One of the demos shows them using Claude Code, which is interesting. And the next sections are titled 'Digital Employee' and 'End-to-End Office Automation'. Their ambitions obviously go beyond coding. A sign of things to come...
[-]
- jimmydoe 6 hours ago
  they are going IPO in HKEX in a few weeks. some hype up are necessary, not too far fetched imo, pretty much same as anthropic playbook.
  [-]
  - tw1984 5 hours ago
    anthropic playbook does include the false claim publicly made by its CEO that "in six months AI would be writing 90 percent of code". he made that claim 10 months ago. it is a criminal offence for intentionally misleading investors in many countries.

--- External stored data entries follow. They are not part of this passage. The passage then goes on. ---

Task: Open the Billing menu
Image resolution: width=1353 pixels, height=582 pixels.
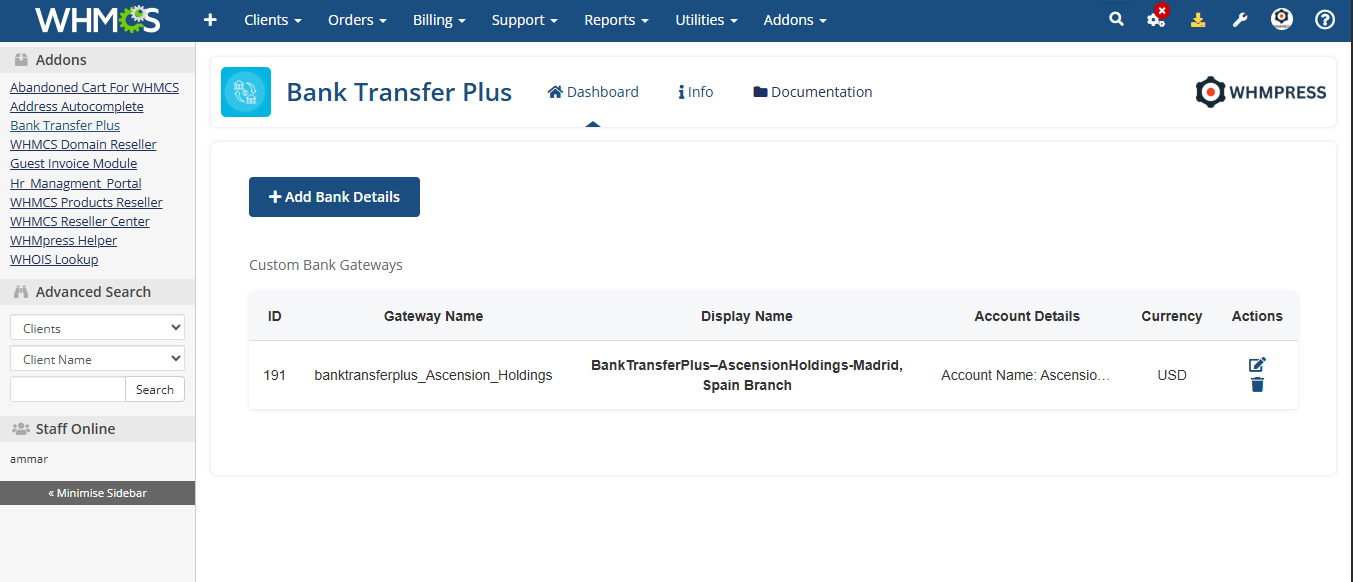Action: [439, 20]
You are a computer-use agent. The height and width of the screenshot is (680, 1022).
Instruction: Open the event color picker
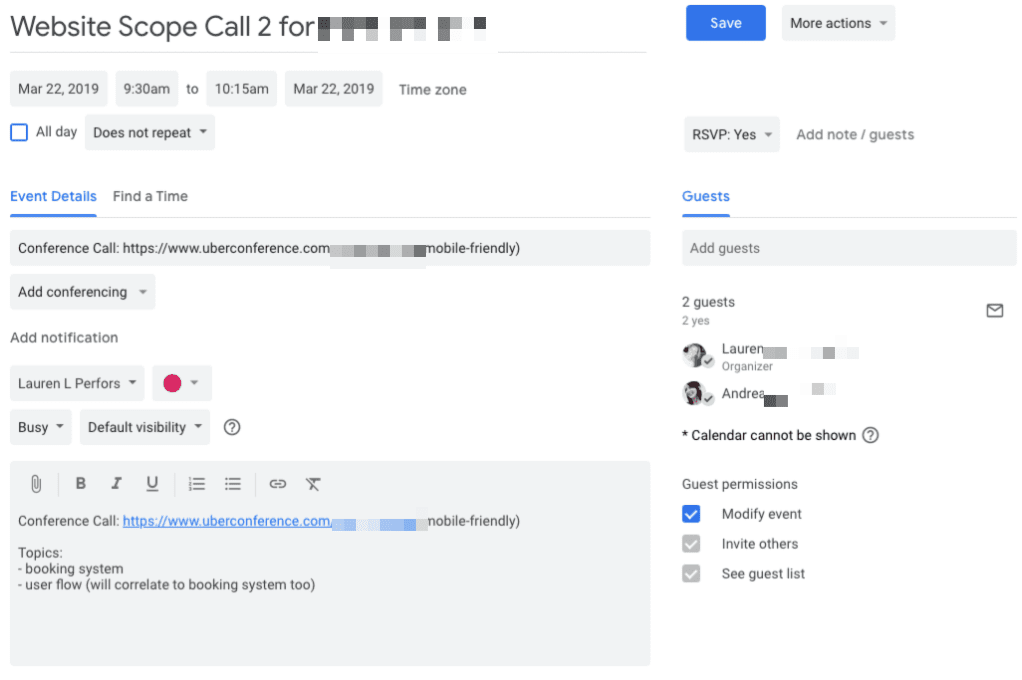pos(181,383)
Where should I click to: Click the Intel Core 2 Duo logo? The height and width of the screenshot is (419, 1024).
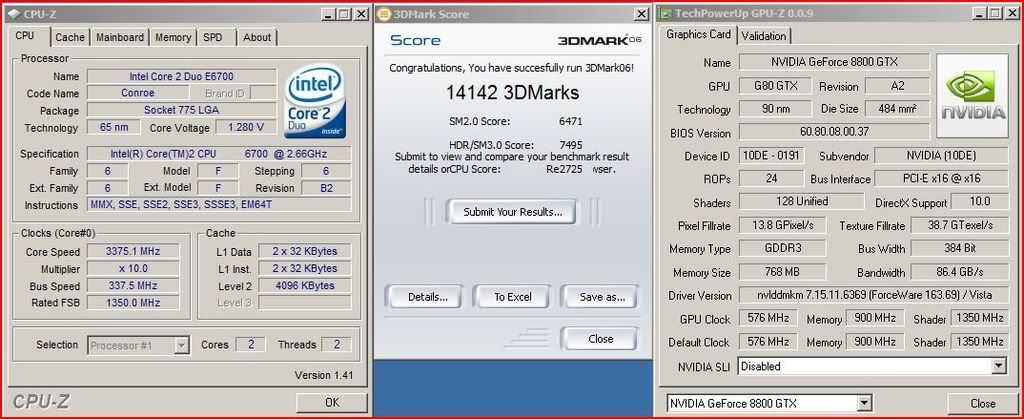[x=316, y=102]
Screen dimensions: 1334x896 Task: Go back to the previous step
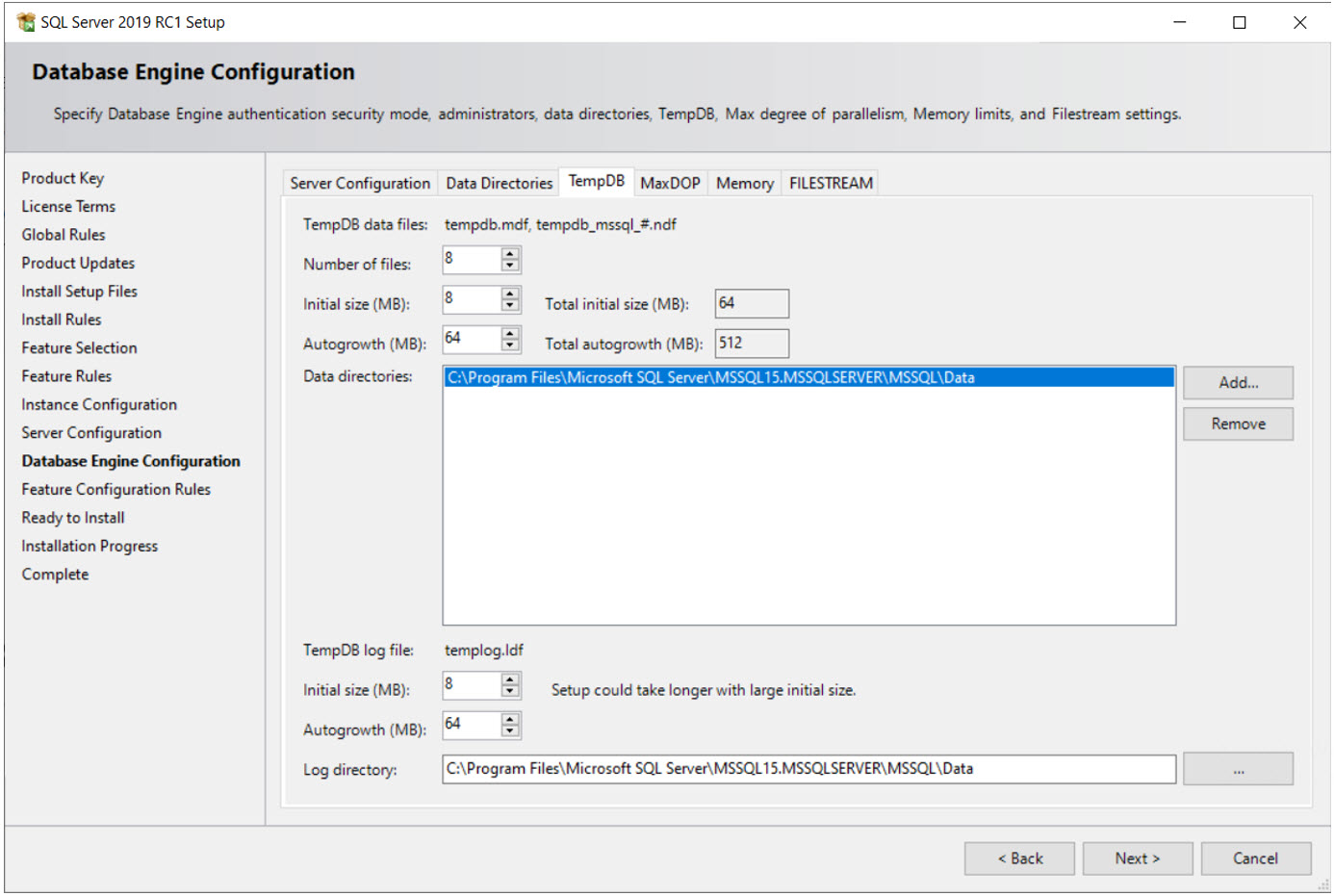(x=1019, y=858)
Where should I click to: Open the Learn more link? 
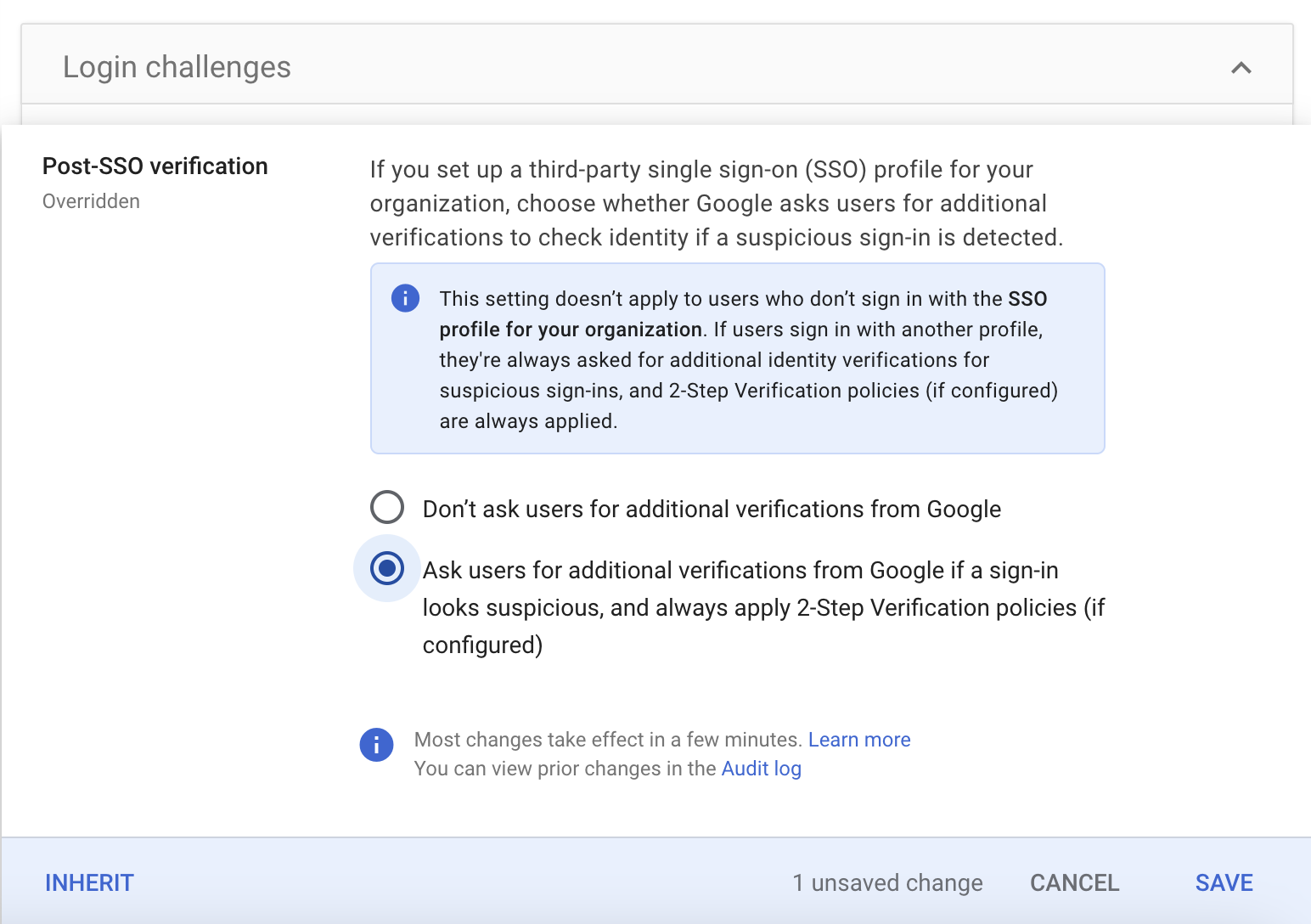pyautogui.click(x=858, y=740)
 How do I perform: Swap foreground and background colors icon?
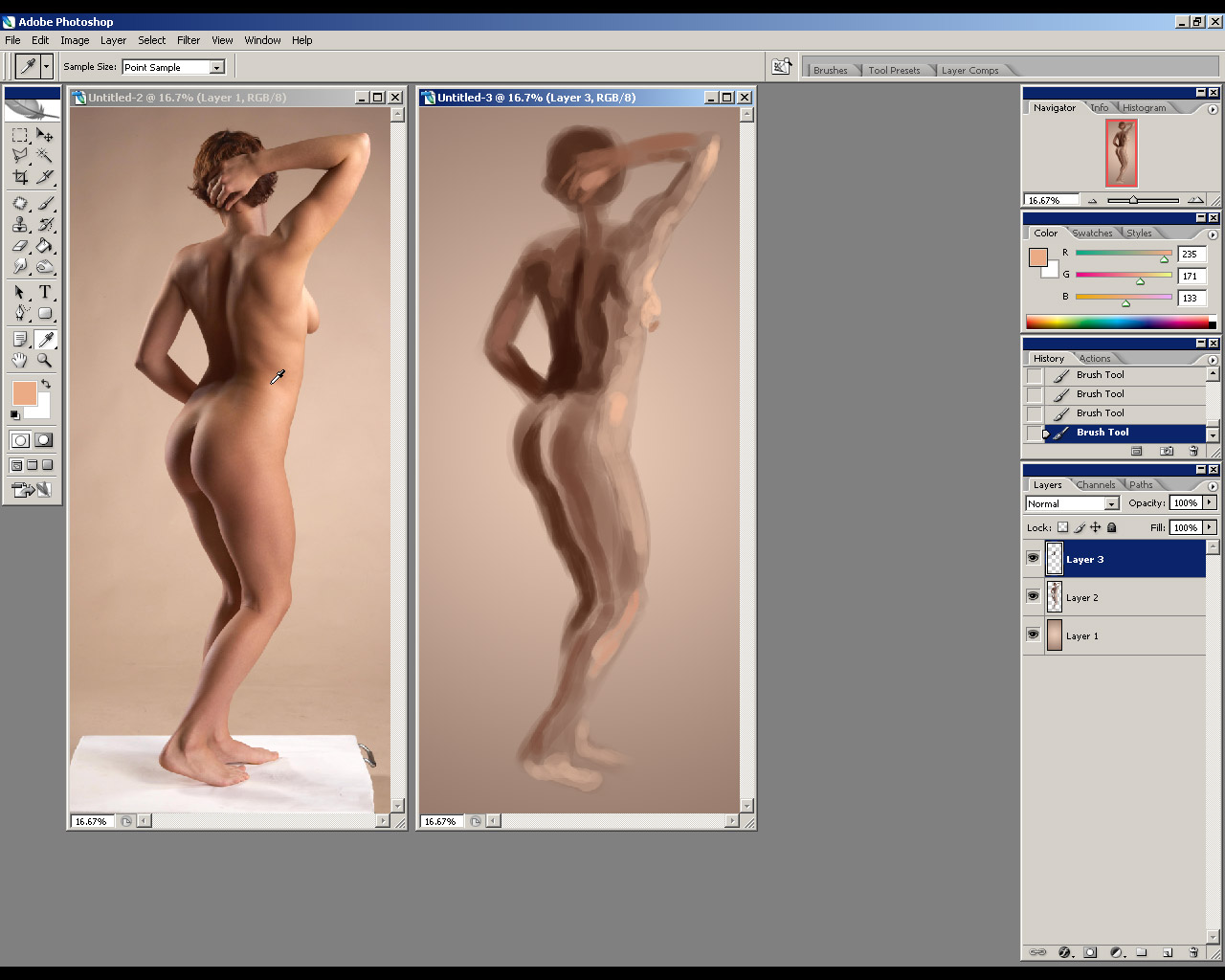click(46, 384)
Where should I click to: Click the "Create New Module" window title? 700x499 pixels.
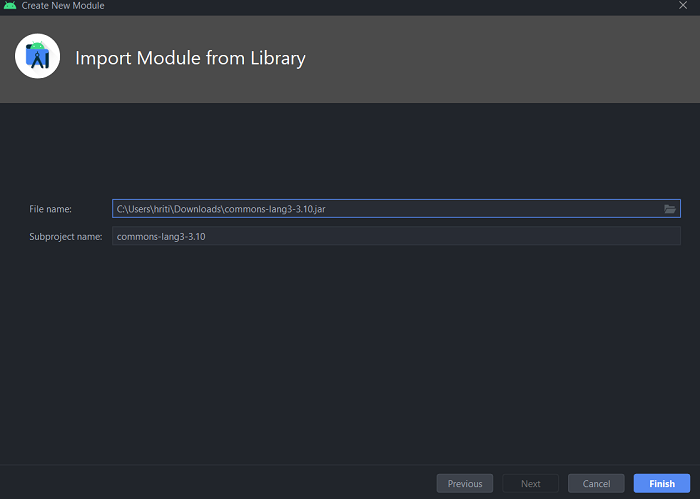[62, 6]
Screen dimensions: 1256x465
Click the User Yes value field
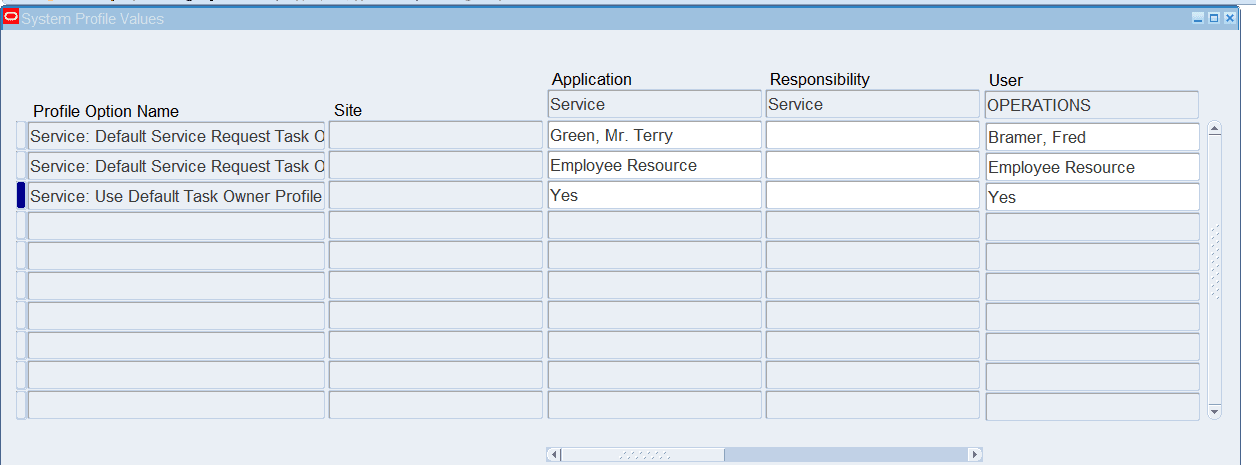(1091, 197)
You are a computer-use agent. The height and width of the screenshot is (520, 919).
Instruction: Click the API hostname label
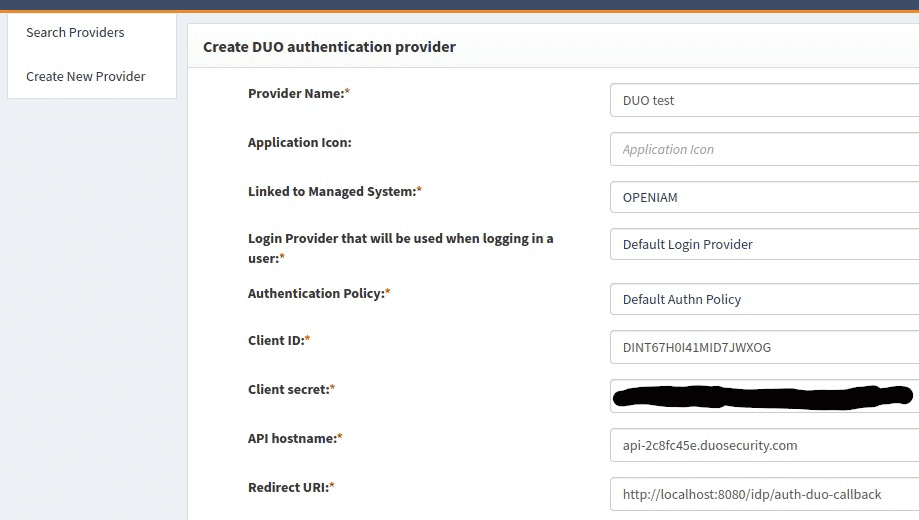tap(294, 438)

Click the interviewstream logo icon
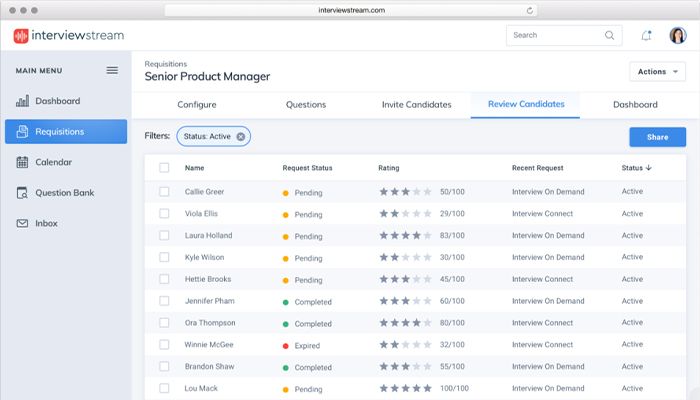pyautogui.click(x=22, y=35)
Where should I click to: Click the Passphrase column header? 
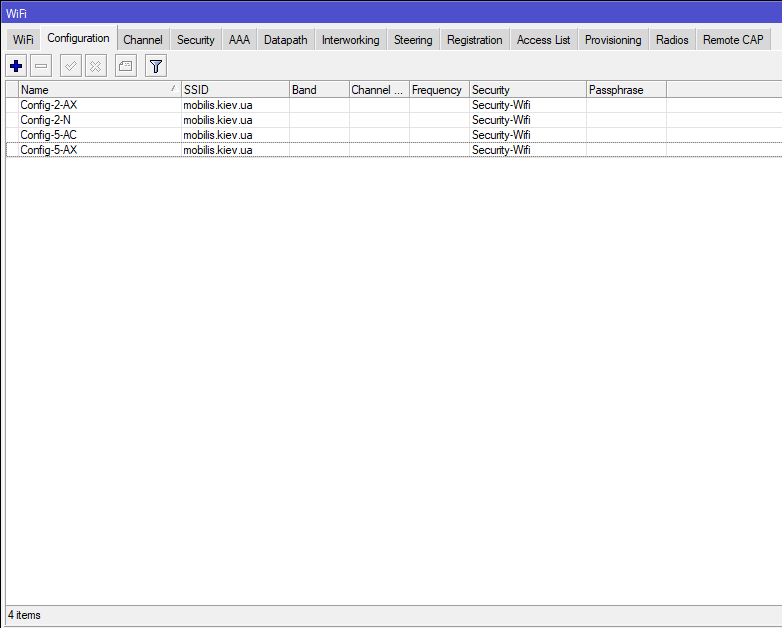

    MiniMax is like 100x more honest.
stpedgwdgfhgdd 1 hour ago
Internal Server Error
[-]
- 01-_- 1 hour ago
  me too
integricho 3 hours ago
Their site crashes my phone browser while scrolling. Is that the expected quality of output of their product?
[-]
- Tepix 2 hours ago
  Should a website be able to crash a browser?
- jedisct1 1 hour ago
  If a website can crash your browser, the problem is your browser...
sosodev 6 hours ago
I’ve spent a little bit of time testing Minimax M2. It’s quite good given the small size but it did make some odd mistakes and struggle with precise instructions.
[-]
- viraptor 2 hours ago
  This is an announcement for M2.1 not M2. It got a decent bump in agent capabilities.
jdright 9 hours ago
https://www.minimax.io/news/minimax-m21
mr_o47 8 hours ago
I won't say it's same on the level of claude models but it's definitely good at coming up with frontend designs
Invictus0 7 hours ago
How is everyone monitoring the skill/utility of all these different models? I am overwhelmed by how many they are, and the challenge of monitoring their capability across so many different modalities.
[-]
- redman25 6 hours ago
  https://www.swebench.com
  https://swe-rebench.com
  https://livebench.ai/#/
  https://eqbench.com/#
  https://contextarena.ai/?needles=8
  https://metr.org/blog/2025-03-19-measuring-ai-ability-to-com...
  https://artificialanalysis.ai/leaderboards/models
  https://gorilla.cs.berkeley.edu/leaderboard.html
  https://github.com/lechmazur/confabulations
  https://dubesor.de/benchtable
  https://help.kagi.com/kagi/ai/llm-benchmark.html
  https://huggingface.co/spaces/DontPlanToEnd/UGI-Leaderboard
- spoaceman7777 5 hours ago
  This is the best summary, in my opinion. You can also see the individual scores on the benchmarks they use to compute their overall scores.
  It's nice and simple in the overview mode though. Breaks it down into an intelligence ranking, a coding ranking, and an agentic ranking.
  https://artificialanalysis.ai/
boredemployee 6 hours ago
Internal Server Error
p-e-w 9 hours ago
One of the cited reviews goes:
“We're excited for powerful open-source models like M2.1 […]”
Yet as far as I can tell, this model isn’t open at all. Not even open weights, nevermind open source.
[-]
- NitpickLawyer 2 hours ago
  Repo made public a few minutes ago:
  https://huggingface.co/MiniMaxAI/MiniMax-M2.1
- viraptor 8 hours ago
  It's scheduled for release. They jumped the gun with the news. But at far as we know, it's still coming out, just like M2.
  [-]
  - p-e-w 8 hours ago
    I don’t get it. What’s the holdup? Uploading a model to Hugging Face isn’t exactly difficult.
- bearjaws 8 hours ago
  Yeah I don't see anyway to download this, ollama has it as cloud only.
maximgeorge 3 hours ago
[dead]
Yash16 6 hours ago
[dead]
monster_truck 8 hours ago
That they are still training models against Objective-C is all the proof you need that it will outlive Swift.
When is someone going to vibe code Objective-C 3.0? Borrowing all of the actual good things that have happened since 2.0 is closer than you'd think thanks to LLVM and friends.
[-]
- viraptor 8 hours ago
  Why would they not? Existing objective-c apps will still need updates and various work. Models are still trained on assembler for architectures that don't meaningfully exist today as well.